Kabeer Kathpalia, also known as 'OAFF,' found success with the movie ‘Gehraiyaan’. Here's how his unconventional path to music shaped his atmospheric pop style and collaborations with artists like Arijit Singh and Javed Akhtar.

‘Gehraiyaan’ Composer Wanted to Be a Physicist Before Music Took him To Bollywood

On 3 December, 2023, 34-year-old composer and producer Kabeer Kathpalia fulfilled a dream he had since college of performing at the NH7 Weekender music festival in Pune. Accompanied by his friend and longtime collaborator Savera Mehta and other artists on stage, Kabeer, who goes by the moniker ‘OAFF’, had his “full circle moment”.

“The NH7 Weekender experience was insane. Going to college in Pune, I attended some of the earliest Weekender festivals as a fan. Back then, I remember telling my friends that one day, I would play on this kind of a stage. For a while, it didn’t happen and I started doing other things including producing music. In 2022, Savera and I started performing live, and then, earlier this year, the Weekender organisers invited us to play,” says Kabeer, speaking to The Better India.

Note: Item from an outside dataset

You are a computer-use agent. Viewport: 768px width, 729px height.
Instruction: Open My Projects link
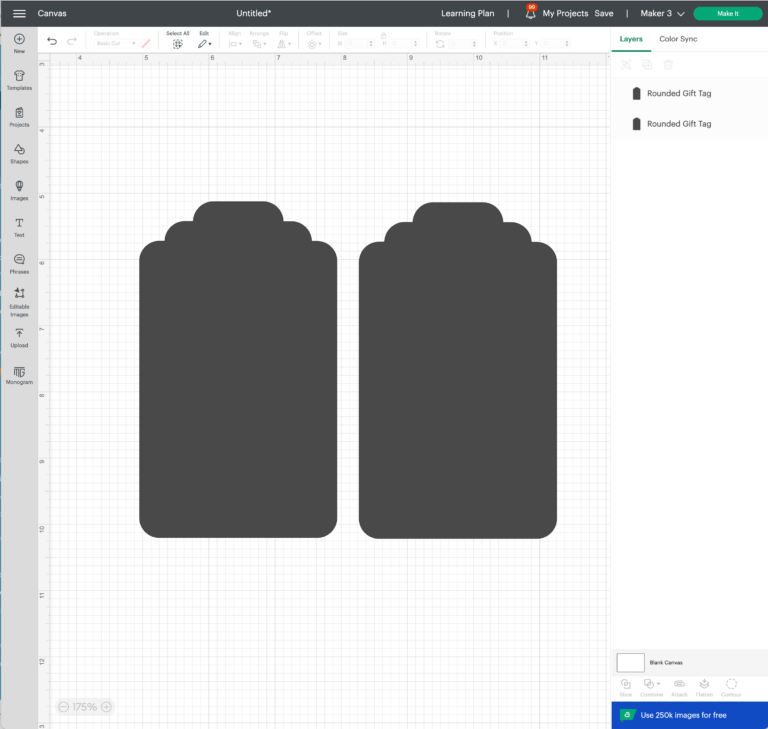(565, 14)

Kabeer Kathpalia (aka OAFF) performing at the NH7 Weekender music festival
Kabeer Kathpalia (aka OAFF) performing at the NH7 Weekender music festival

While on stage, Savera and OAFF performed their latest release ‘Hone Do Jo Hota Hai’ from the upcoming Netflix film ‘Kho Gaye Hum Kahan’ with fellow composer Ankur Tewari and actors Siddhant Chaturvedi, Ananya Pandey and Adarsh Gaurav who feature in it.

“It was a total party on stage! And, everything had come full circle,” he recalls.

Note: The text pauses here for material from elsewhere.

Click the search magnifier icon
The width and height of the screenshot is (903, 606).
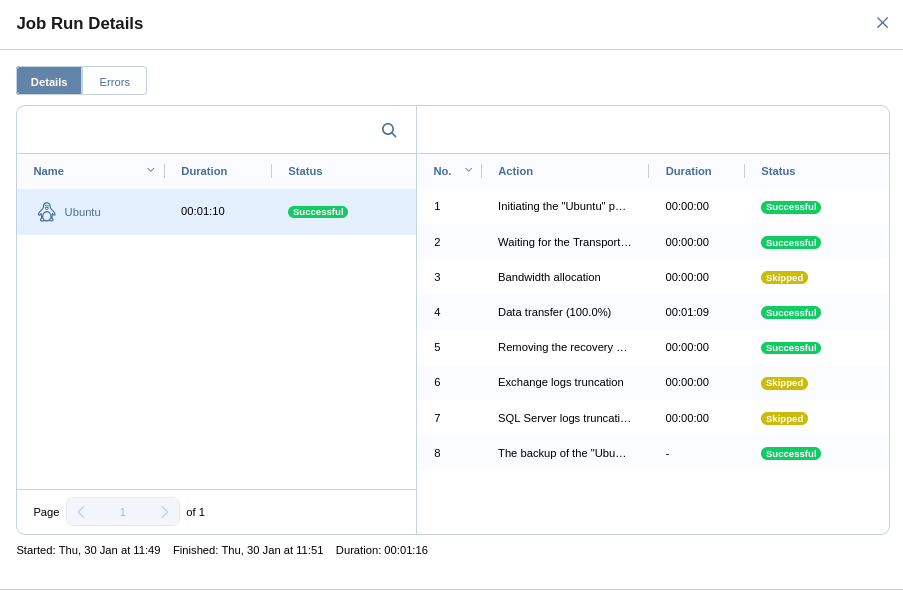click(389, 130)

Kabeer went from composing ad jingles for a few years to releasing his debut single in 2018 with Savera. Eventually, OAFF and Savera made a breakthrough in 2022 by composing the background score and soundtrack for the film ‘Gehraiyaan’ (starring Deepika Padukone).

Before delving further into Kabeer’s life and music, however, we asked him why he goes by the moniker ‘OAFF’. “The English word ‘oaff’ means a foolish, awkward and silly person. And when I started putting out music, I didn’t want to do it under my real name; I wanted an artistic name. Coming up with OAFF, however, was more of an inside joke between my friends and me. And I just related to that kind of a person, kept that as my stage name and it kind of stuck,” he says.

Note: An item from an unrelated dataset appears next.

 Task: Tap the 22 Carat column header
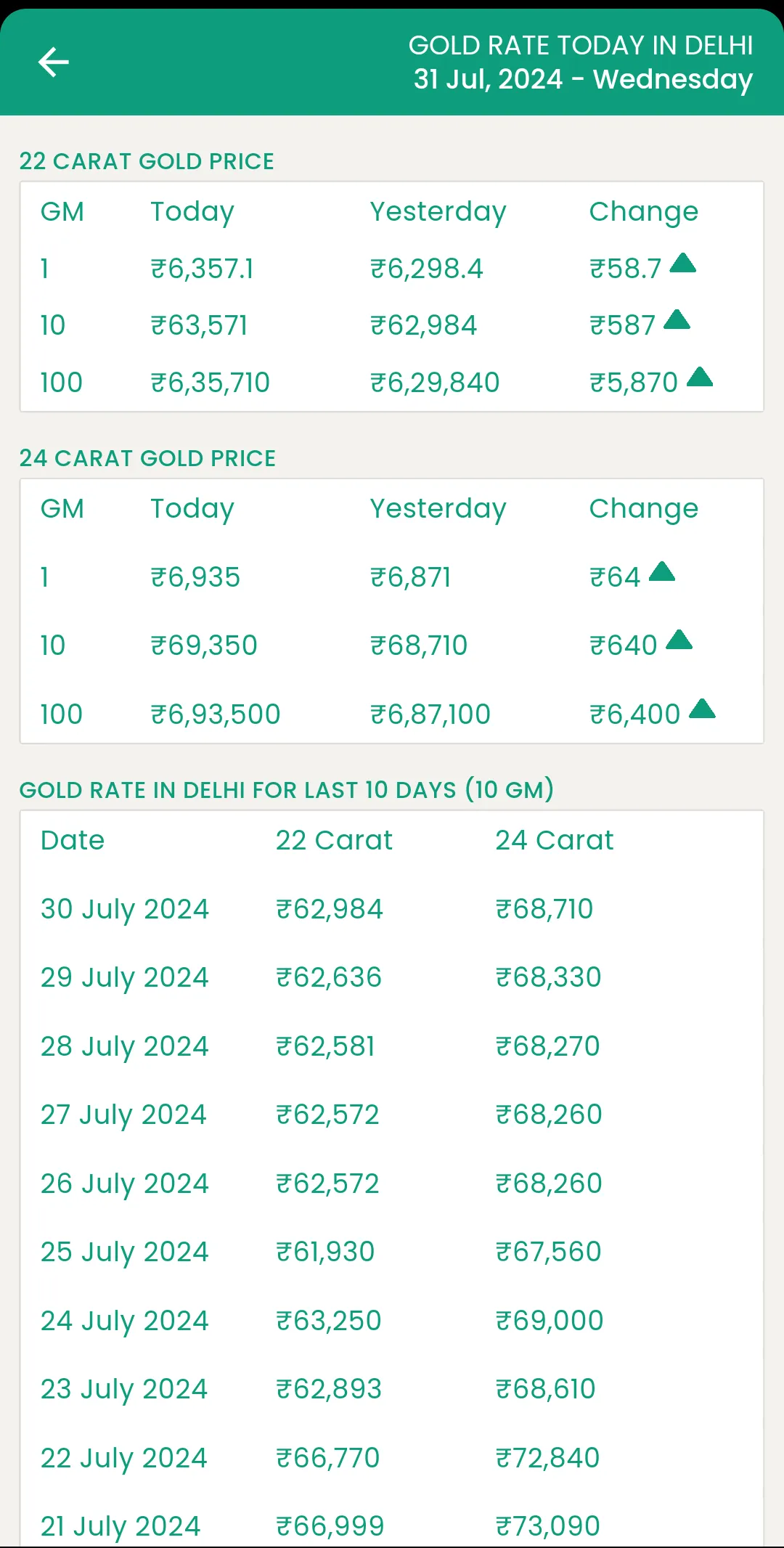334,840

‘Music as a way to express things I can’t say with words’

Born and raised in Ahmedabad in a half-Punjabi and half-Gujarati family, Kabeer remembers growing up in a household filled with avid music listeners.

“My grandfather was a big music buff in terms of listening to Indian and Western classical music. Meanwhile, my father listened to a lot of Pink Floyd and The Beatles,” he recalls.

Kabeer recalls his parents putting him into different experimental schools. In fact, for two years (in Classes 6 and 7), he attended one such boarding school in Andhra Pradesh. Here, he recalls one of his core memories of getting into music.

“One of my core memories of getting into music came during my brief stint at this boarding school. In the evenings, I remember that while everyone was out playing different sports, I was indoors listening to the Pulse album by Pink Floyd and reading books. That’s such an abiding memory because somewhere down the line I started realising that music was a way for me to express things that I couldn’t say with words,” he recalls.

Following his two-year stint there, he went back to Ahmedabad and enrolled in an international school where he met Savera for the first time. Even though he didn’t know it then, this encounter and their subsequent friendship would change Kabeer’s life most remarkably.

“At school, Savera had an electric guitar, and one day, he allowed me to take it home and try my hand at it. We soon formed a punk rock band in high school playing cover songs. Once I started playing, I slowly started to immerse myself in studying music theory and trying to understand how things work,” he says.

OAFF Savera Bollywood
Kabeer Kathpalia, aka OAFF

Moving between science and music

Following high school, Kabeer attended FLAME University, a private varsity in Pune, where he was studying mathematics and physics.

“Initially, I wanted to become a theoretical physicist. My years in college were mostly about science, particularly physics and mathematics. Besides these pursuits, the only other thing that really interested me in college was playing the guitar. Fortunately, I also met a bunch of friends in college who were really experimenting with music,” he says.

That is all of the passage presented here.